_Instructions for the task_
The answer must be an exact copy of every record below.

[Records from a collection]
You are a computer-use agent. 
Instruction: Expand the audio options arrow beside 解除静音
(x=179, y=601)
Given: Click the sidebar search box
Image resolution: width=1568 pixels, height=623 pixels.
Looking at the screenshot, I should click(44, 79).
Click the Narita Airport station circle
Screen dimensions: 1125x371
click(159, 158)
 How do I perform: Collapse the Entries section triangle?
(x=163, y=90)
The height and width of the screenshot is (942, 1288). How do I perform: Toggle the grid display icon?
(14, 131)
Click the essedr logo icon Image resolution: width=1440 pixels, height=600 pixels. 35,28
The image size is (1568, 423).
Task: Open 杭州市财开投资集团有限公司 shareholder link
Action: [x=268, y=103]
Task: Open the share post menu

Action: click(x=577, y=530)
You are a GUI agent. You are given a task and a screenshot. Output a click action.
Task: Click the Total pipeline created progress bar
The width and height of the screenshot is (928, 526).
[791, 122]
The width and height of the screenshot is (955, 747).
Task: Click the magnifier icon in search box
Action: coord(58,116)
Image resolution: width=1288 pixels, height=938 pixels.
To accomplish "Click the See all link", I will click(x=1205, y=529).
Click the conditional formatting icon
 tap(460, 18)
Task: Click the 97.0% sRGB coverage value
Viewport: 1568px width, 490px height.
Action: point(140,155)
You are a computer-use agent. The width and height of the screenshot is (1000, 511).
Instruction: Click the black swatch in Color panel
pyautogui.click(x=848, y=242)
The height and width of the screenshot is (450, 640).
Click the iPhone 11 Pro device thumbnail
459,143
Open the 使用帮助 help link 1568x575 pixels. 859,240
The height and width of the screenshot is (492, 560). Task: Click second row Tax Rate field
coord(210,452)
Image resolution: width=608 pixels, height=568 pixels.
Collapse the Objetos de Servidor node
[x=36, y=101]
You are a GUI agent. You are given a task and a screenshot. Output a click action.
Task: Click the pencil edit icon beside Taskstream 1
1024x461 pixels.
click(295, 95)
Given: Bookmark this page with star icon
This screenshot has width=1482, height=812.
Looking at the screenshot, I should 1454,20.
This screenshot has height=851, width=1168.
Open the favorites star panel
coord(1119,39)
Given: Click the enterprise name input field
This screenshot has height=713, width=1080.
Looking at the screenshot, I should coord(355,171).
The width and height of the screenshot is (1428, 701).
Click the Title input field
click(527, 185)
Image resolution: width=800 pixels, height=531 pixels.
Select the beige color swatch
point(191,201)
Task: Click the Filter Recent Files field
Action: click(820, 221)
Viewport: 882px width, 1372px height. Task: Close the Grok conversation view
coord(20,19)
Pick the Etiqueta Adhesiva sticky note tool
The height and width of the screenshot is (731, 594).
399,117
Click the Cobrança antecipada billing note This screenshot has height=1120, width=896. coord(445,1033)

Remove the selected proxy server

_Output for this task_
You are a computer-use agent. 
Instruction: Expand the audio options arrow beside 解除静音
(x=179, y=601)
Given: Click the sidebar search box
Image resolution: width=1568 pixels, height=623 pixels.
Looking at the screenshot, I should click(44, 79).
Click the Narita Airport station circle
Screen dimensions: 1125x371
click(159, 158)
 How do I perform: Collapse the Entries section triangle?
(x=163, y=90)
The height and width of the screenshot is (942, 1288). How do I perform: Toggle the grid display icon?
(14, 131)
Click the essedr logo icon Image resolution: width=1440 pixels, height=600 pixels. 35,28
The image size is (1568, 423).
Task: Open 杭州市财开投资集团有限公司 shareholder link
Action: [x=268, y=103]
Task: Open the share post menu

Action: click(x=577, y=530)
You are a GUI agent. You are given a task and a screenshot. Output a click action.
Task: Click the Total pipeline created progress bar
The width and height of the screenshot is (928, 526).
[791, 122]
The width and height of the screenshot is (955, 747).
Task: Click the magnifier icon in search box
Action: coord(58,116)
Image resolution: width=1288 pixels, height=938 pixels.
To accomplish "Click the See all link", I will click(x=1205, y=529).
Click the conditional formatting icon
 tap(460, 18)
Task: Click the 97.0% sRGB coverage value
Viewport: 1568px width, 490px height.
Action: point(140,155)
You are a computer-use agent. The width and height of the screenshot is (1000, 511).
Instruction: Click the black swatch in Color panel
pyautogui.click(x=848, y=242)
The height and width of the screenshot is (450, 640).
Click the iPhone 11 Pro device thumbnail
459,143
Open the 使用帮助 help link 1568x575 pixels. 859,240
The height and width of the screenshot is (492, 560). Task: Click second row Tax Rate field
coord(210,452)
Image resolution: width=608 pixels, height=568 pixels.
Collapse the Objetos de Servidor node
[x=36, y=101]
You are a GUI agent. You are given a task and a screenshot. Output a click action.
Task: Click the pencil edit icon beside Taskstream 1
1024x461 pixels.
click(295, 95)
Given: Bookmark this page with star icon
This screenshot has width=1482, height=812.
Looking at the screenshot, I should 1454,20.
This screenshot has height=851, width=1168.
Open the favorites star panel
coord(1119,39)
Given: Click the enterprise name input field
This screenshot has height=713, width=1080.
Looking at the screenshot, I should coord(355,171).
The width and height of the screenshot is (1428, 701).
Click the Title input field
click(527, 185)
Image resolution: width=800 pixels, height=531 pixels.
Select the beige color swatch
point(191,201)
Task: Click the Filter Recent Files field
Action: click(820, 221)
Viewport: 882px width, 1372px height. Task: Close the Grok conversation view
coord(20,19)
Pick the Etiqueta Adhesiva sticky note tool
The height and width of the screenshot is (731, 594).
399,117
Click the Cobrança antecipada billing note This screenshot has height=1120, width=896. coord(445,1033)

Remove the selected proxy server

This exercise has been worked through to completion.